Dear All,
I am reading a textbook "Absolute C++" by Walter Savitch. After a
chapter talking about classes, a programming project puzzled me:
Write the difinition for a class named GasPump to be used to model a
pump at an automobile service station. .... Below are listed things a
gas pump might be expected to do.
a. A display of the amount dispensed.
b. A display of the amount charged for the amount dispensed.
....
f. Actual behavior of the gas pump is, once started, it dispenses as
long as you hold the
nozzle lever. Peculiarities of console I/O make it difficult to continue
to dispense while
waiting for a signal to stop. One solution is to model this behavior by
having the user
repeatedly press the return (enter) key, dispensing a quantum of fuel
and recomputing the
amount charged, say 0.1 gallons at each press.
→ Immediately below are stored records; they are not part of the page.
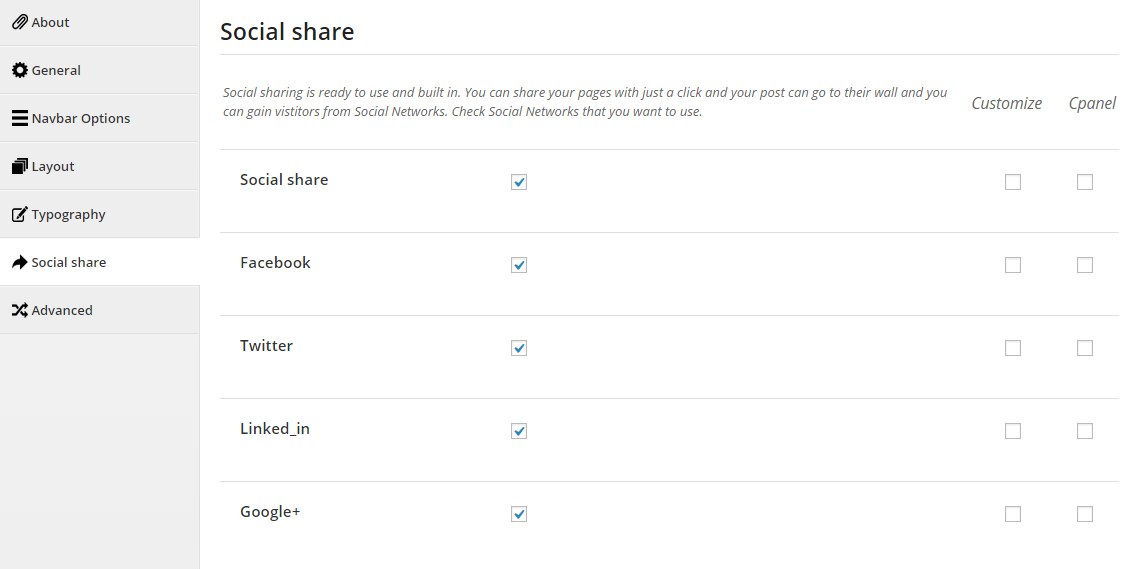Uncheck the main Social share checkbox

coord(519,181)
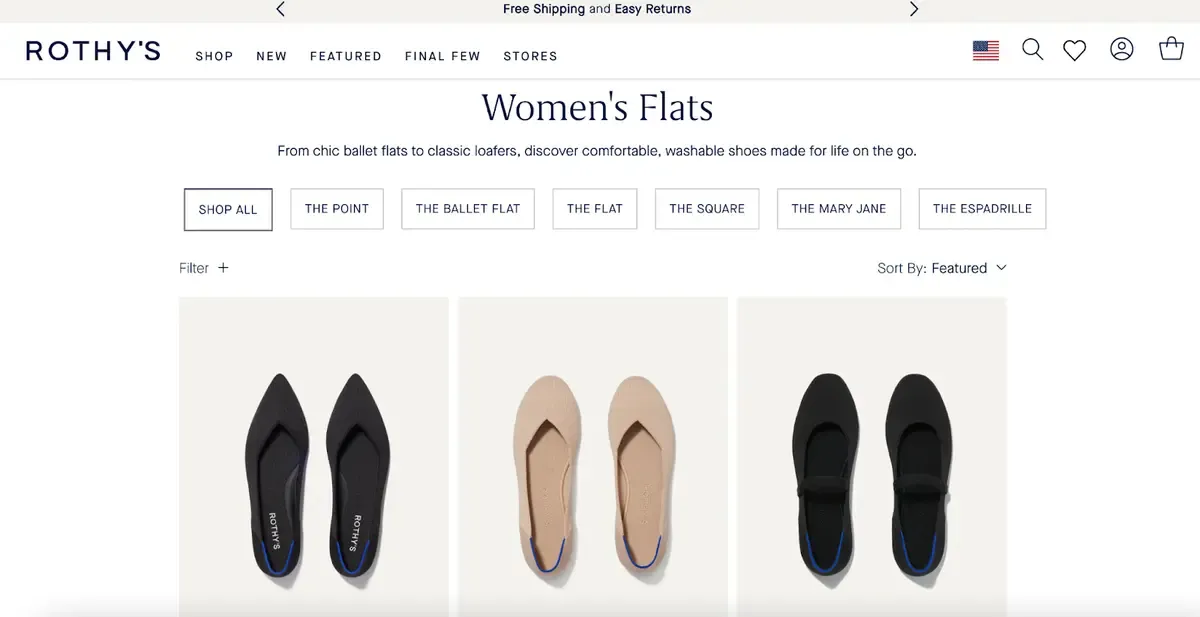Open THE ESPADRILLE category chevron
The image size is (1200, 617).
point(982,209)
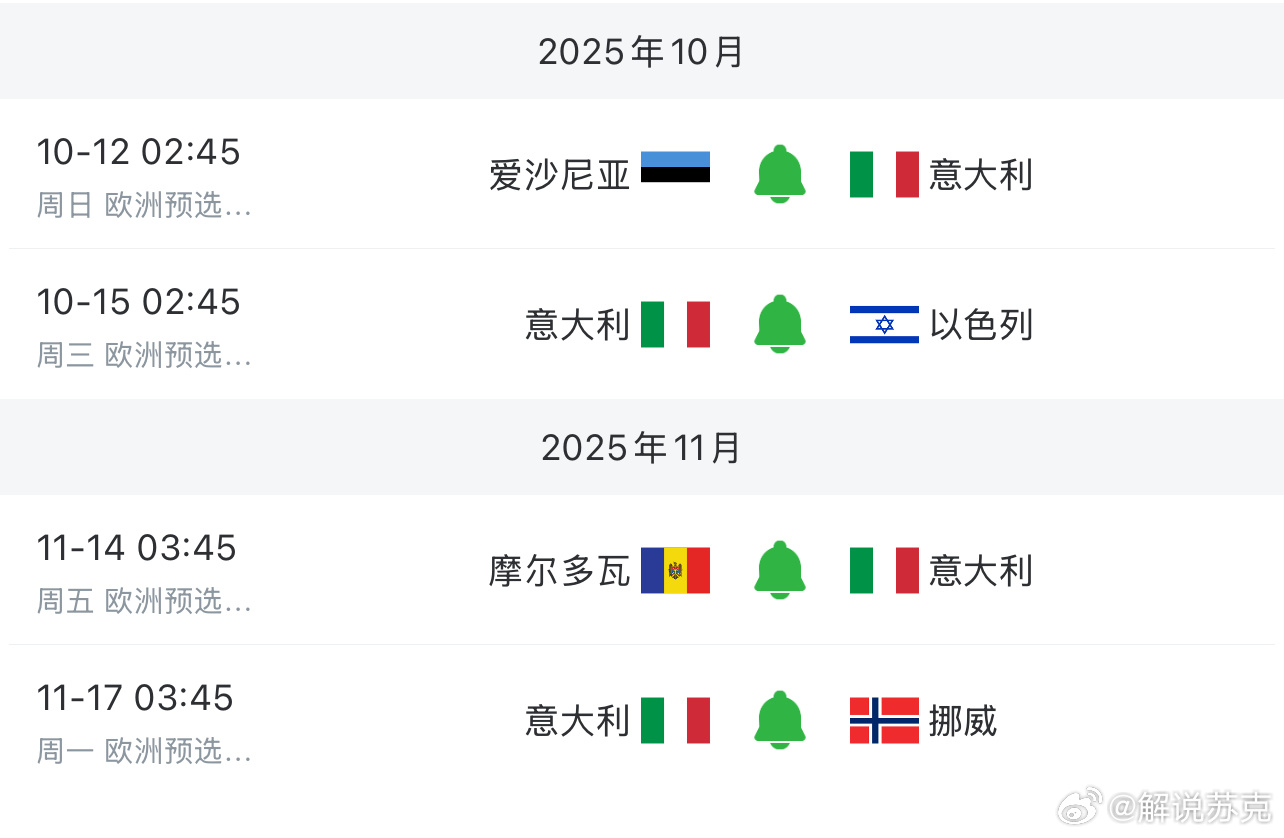Click the Moldova flag icon
The image size is (1284, 838).
click(x=675, y=570)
I don't know how to let my object of class GasPump do f listed above. In
my class GasPump, there is a method start() and a method stop(). But:
GasPump myGasPump;
myGasPump.start(); //start pumping gas
//now, how can I stop pumping?
I am thinking using a boolean bHold. start() will set bHold = true and
stop() will set bHold = false. Inside start() method, once bHold is
true, the amount dispensed will keep increasing
void GasPump::start()
{
bHold = true;
double dAmount = 0.0;
while (bHold) //while handle is being pressed
{
dAmount += 0.1
} //now the handle has been released
//now the dAmount is the amount dispensed,
}
void GasPump::stop()
{
bHold = false;
}
But this seems getting into inter-processe communication(too complicated
to me) and I don't believe this is author's intention for this
programming project. I don't know how to deal with pressing a return
key, 0.1 gallons gas is added, either.
Could anybod kindly help me out? Thank you very much.